Tutta colpa dei siriani

La rubrica “Lo sguardo dalle frontiere” è a cura degli operatori e delle operatrici di Mediterranean Hope (MH), il progetto sulle migrazioni della Federazione delle chiese evangeliche in Italia (FCEI). Questa settimana “Lo sguardo” proviene da Beirut ed è stato scritto da Barbara Battaglia.

Beirut (NEV), 28 novembre 2019 – “Dicono che rubiamo il lavoro, le case, che è tutta colpa nostra”. Lo raccontano Mohammad e Maha, una coppia di siriani scappati da Aleppo due anni fa, arrivati in Libano, dove hanno vissuto prima nel campo di Sabra e Shatila, e poi in un appartamento che hanno ristrutturato con le loro mani.

La loro casa è stata per due anni una stanza buia e fredda, dove non prendeva il telefono, e il marito non riusciva a mettersi in contatto con i potenziali clienti che gli chiedevano riparazioni idrauliche. A lui, che in Siria faceva l’insegnante elementare. Una descrizione che ricorda il seminterrato del film Parasite, la totale dipendenza economica da lavoretti saltuari.
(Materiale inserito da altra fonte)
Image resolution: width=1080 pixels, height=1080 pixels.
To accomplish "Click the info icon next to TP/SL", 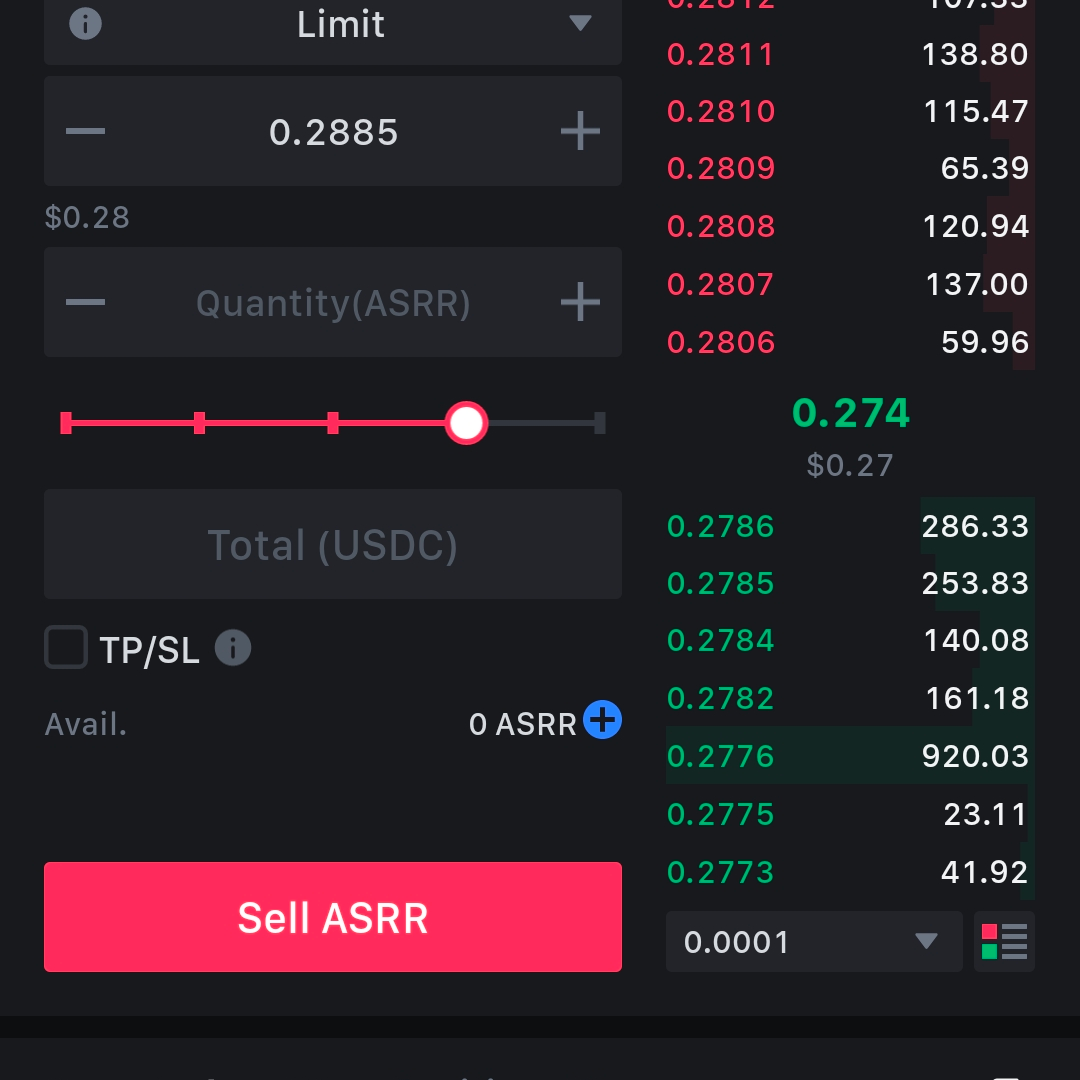I will 233,648.
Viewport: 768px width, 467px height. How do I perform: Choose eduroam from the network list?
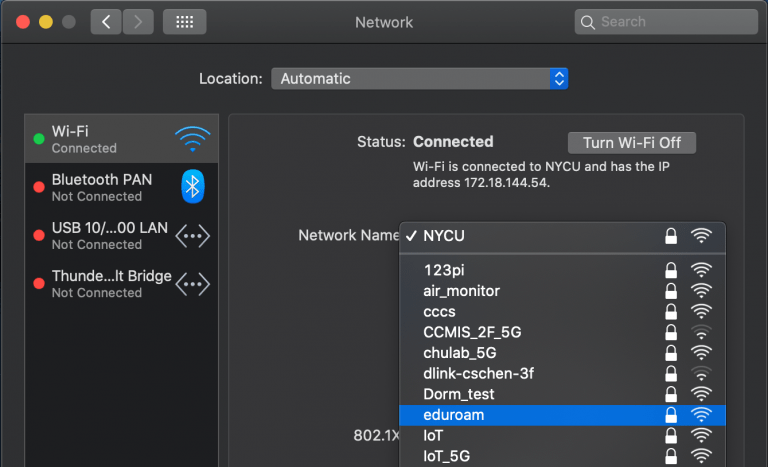pos(454,415)
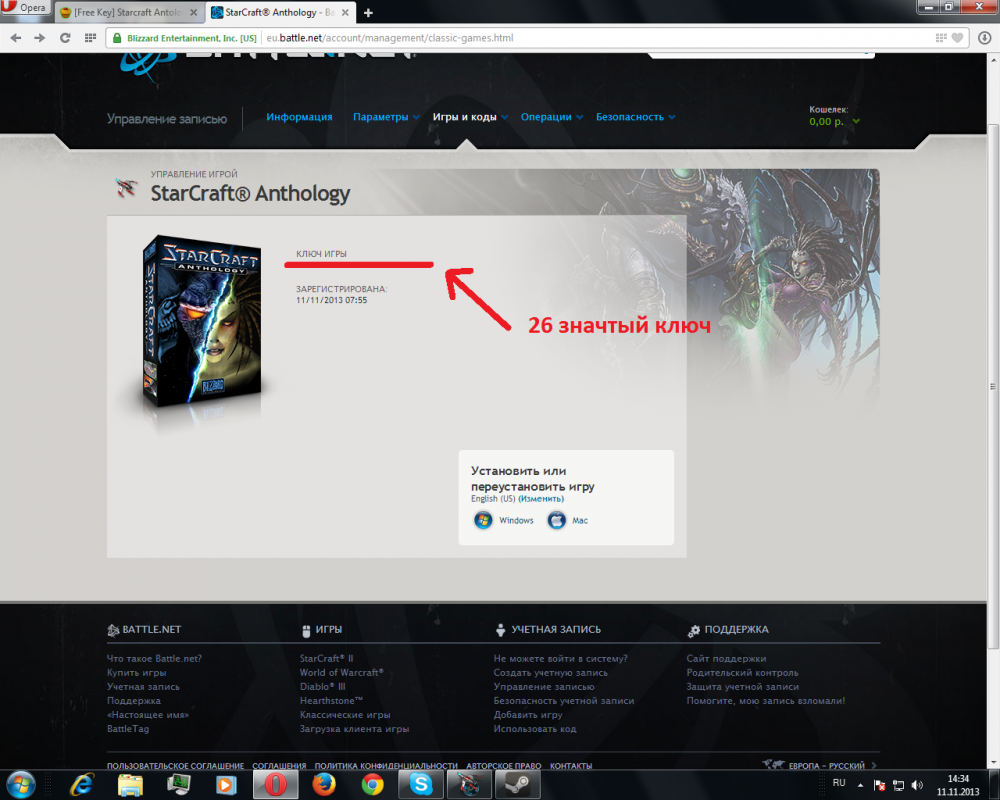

Gli chiediamo perchè vogliono venire in Europa. Ma in realtà, ci dicono, pensavamo che il Libano fosse la nostra Europa, il posto migliore in cui poter vivere in pace dopo essere scappati dall’assedio in Siria.

“Stavamo bene a casa nostra”, esordisce così O.M., classe 1994, che a Beirut viveva in tugurio, una specie di sottoscala costruito su un terrazzo di un palazzo, pagando 100 dollari al mese. “Non siamo felici di pagare una cifra così alta per dormire in un posto del genere”, precisa.

Racconta dei rimpatri forzati e della clandestinità in cui è stato costretto a vivere per anni, prima di far parte dei corridoi umanitari coi quali è arrivato in Italia, proprio ieri. E’ fuggito dal suo paese perchè non voleva combattere, non voleva prendere parte al conflitto in Siria, dove la leva militare è obbligatoria. Parte per ricongiungersi alla compagna, che è già in Italia, sempre grazie ai corridoi umanitari.

Gli amici e i conoscenti lo chiamano “il turista”, perchè pur di lavorare ha passato anni con lo zaino pronto, a spostarsi in tutto il Libano, là dove lo chiamavano per fare il marmista, l’elettricista, l’autista. A volte non lo pagavano, succede.

Un’altra famiglia di Aleppo, cristiana e non musulmana, spiega che a parità di lavoro, il libanese guadagna sempre di più, e che certe mansioni non vengono più svolte dalla popolazione locale. Il marito fa il saldatore e ci dice che spesso i colleghi libanesi gli fanno fare i lavori peggiori e se ne vanno.

Le discriminazioni quotidiane che subiscono donne, uomini e bambini siriani, rifugiati e migranti, le confermano anche le operatrici, psicologhe di nazionalità libanese, del centro per la gestione dello stress e dei traumi chiamato Metanoia, con sede a Beirut, uno dei progetti di supporto promossi dalla FCEI per i beneficiari dei corridoi umanitari. Pressioni che aumentano la fragilità di queste persone, già provate e private dalla guerra. Per questo, le psicologhe lavorano insieme ai pazienti con l’obiettivo di fargli scoprire le risorse, le “skills”, le potenzialità che hanno e che possono mettere in campo di fronte al nuovo viaggio che li aspetta.

I bambini siriani partecipano alle sessioni di Metanoia disegnando, imparando i numeri e i colori. Vanno a scuola in orari diversi dai bambini libanesi, frequentano le lezioni al pomeriggio, gli altri la mattina. Forme di segregazione e razzismo continue, quotidiane, abusi più o meno grandi che ricordano altri paesi, contesti, momenti storici.

La guerra tra poveri non ha confini.